== SELECTED EXTRACT ==
Seven wasn’t directly involved then: the Nine network (whose owner, PBL was a respondent in the C7 case) was a major protagonist, along with the Australian Rugby League and on the other side, News Ltd.

Optus and Foxtel were also involved: the brawl was in fact all about TV programming and the need Rupert Murdoch saw for Foxtel, then half-owned by News, to have some sort of exclusive programming to drive subscriber traffic, just like BSkyB in Britain had snapped up the top soccer.

A key point in the Super League war saw News Ltd lose a bitterly contested court case before a single judge in the Federal Court. That was Justice Burchett and the most telling phrase from his judgement was that News had acted with “dishonesty” and “duplicity”. (Dishonesty was also mentioned in connection with News by Justice Sackville.)

News lost that 1996 case completely with the ARL (and its supporters Nine/PBL and Optus) winning a clear cut victory; only to have the entire judgement reversed months later by a Full Bench of the Federal Court. One of the trio of judges on the bench was Justice Ronald Sackville. The others were Justices John Lockhart, and John van Doussa.

Justice Sackville presided over the C7 case and the Super League appeal and transcript of the original hearing should have given him an understanding of the passions and bitterness of media warring in Australia.

And yet there are times in his huge judgement on the C7 case when he expresses surprise and wonderment at the bitterness and extent to which media companies and executives will go to argue their case, even if the case was flawed, as Seven’s was in his view.

== SHORT EXERCISE A ==
According to the passage on the Super League court cases, which judge heard the case that News Ltd lost before a single judge of the Federal Court?
== SHORT EXERCISE B ==
In the listing, copy the stretch from the line that contains "Switch to the house Front view icon" through the line that contains "pyautogui.click(x=78, y=18)", leaving out the pictures.
The passage on the Super League court cases and the listing that follows it are unrelated.

== STORED DATA ==
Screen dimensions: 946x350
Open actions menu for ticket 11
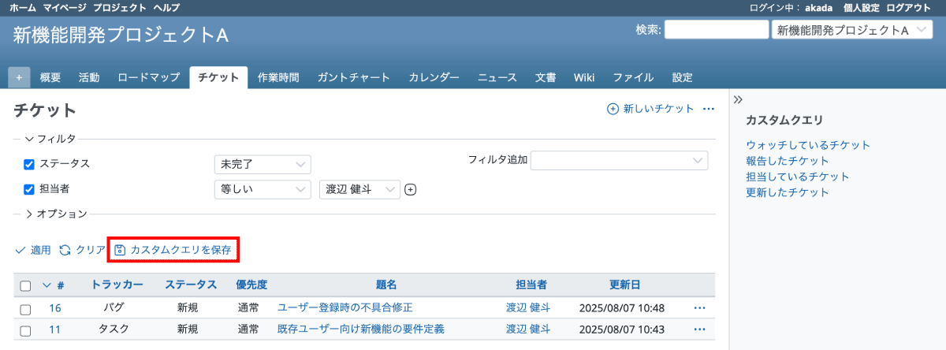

* * *

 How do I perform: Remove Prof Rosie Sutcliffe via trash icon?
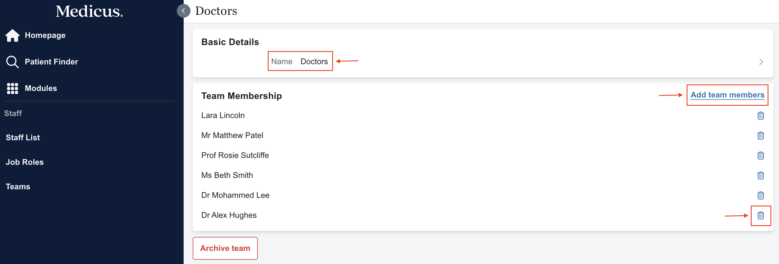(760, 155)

---

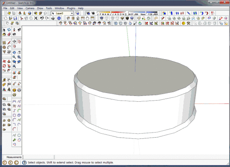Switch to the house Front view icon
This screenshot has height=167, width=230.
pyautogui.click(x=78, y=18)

== EXPECTED OUTPUT A ==
Justice Burchett.

== EXPECTED OUTPUT B ==
Switch to the house Front view icon
This screenshot has height=167, width=230.
pyautogui.click(x=78, y=18)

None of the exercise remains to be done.